While a student, high school, SJSU & Santa Clara Law, I worked at SPRR and UPRR, and anyone studying for a career in railroads, take heed: Viable careers in railroads may be at one of the Class Ones, or a member of the American Short Line RR Assn., but it is far more likely that students studying railroads at the California High-Speed Rail Authority (CAHSRA) will become bankruptcy attorneys specializing in Ch. 9 Municipal Bankruptcy and socialist government insolvency, e.g., insolvent county transit in every county in California.
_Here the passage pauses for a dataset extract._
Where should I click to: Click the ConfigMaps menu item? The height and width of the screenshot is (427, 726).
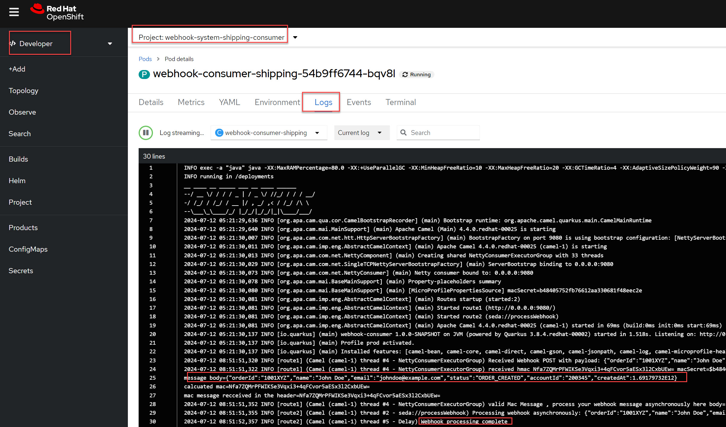tap(29, 249)
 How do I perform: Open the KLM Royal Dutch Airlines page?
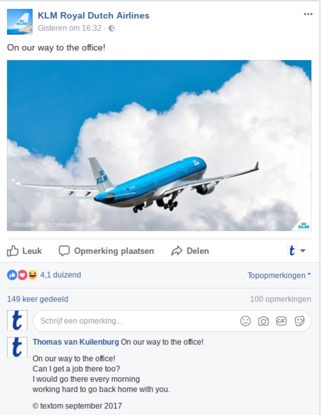point(93,15)
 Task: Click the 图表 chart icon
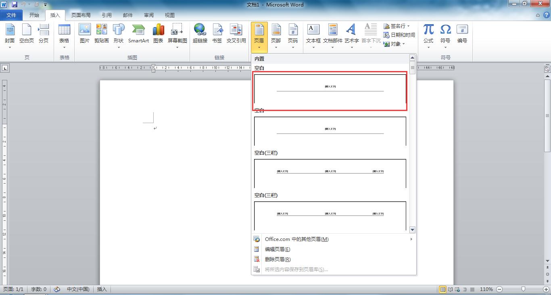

Voters voted for self-sufficient HSR, not a jumbo size Amtrak, insolvent from the start even though congressmen stood on the floor of the congress in 1970 and proclaimed that “it will be self-sufficient in three years.” Yeh. And how many billions have we poured down that Black Hole? Like public sector transit, conceived insolvent, born bankrupt.
Students with their eyes open, objective, not swallowing pap from lobbyists who do make money promoting the Frankenstein, or the lies from the builders, will condemn CAHSRA’s Supermassive Black Hole just like Lunar Escalators or Electric Rickshaws.
After debating Hon. Rod Diridon in 2008 before the Prop. 1A Election, Gilroy Dispatch, and other newspapers, published my Guest Editorial in which I predicted that gas taxes would have to rise to $10/gal to pay the subsidies needed to make Bullet Train go. In hindsight, I was wrong; given the current estimated price, and annual operating losses, you will be asking motorists to pay closer to $20/gal in gas and diesel taxes. And then, you’ll be in big trouble if people get taxed out of their cars—where will you get the $$$$ to run the Mother of All Boondoggles Bullet Train.
As a post-doc student of transportation law & policy, Mineta Institute, SJSU, Transportation Research Board, Georgetown; and Library of Congress, I want to give a word of caution to students seeking a career in railroads: trainwreck! Their career, like the CAHSRA, will be one.
Take Nodoze if you have to, but wake up and smell the coffee. Better off learning care and feeding of horses and jackasses than to become one chasing the Trojan Horse Bullet Train.
Caveat viator.
Joseph P. Thompson, Esq.
Past-Chair, Legislation Committee, Transportation Lawyers Assn.
Mr. Thompson, Sir I wish you were mistaken in your comments about the wonderful “California Bullet Train”, but sadly I believe you are correct.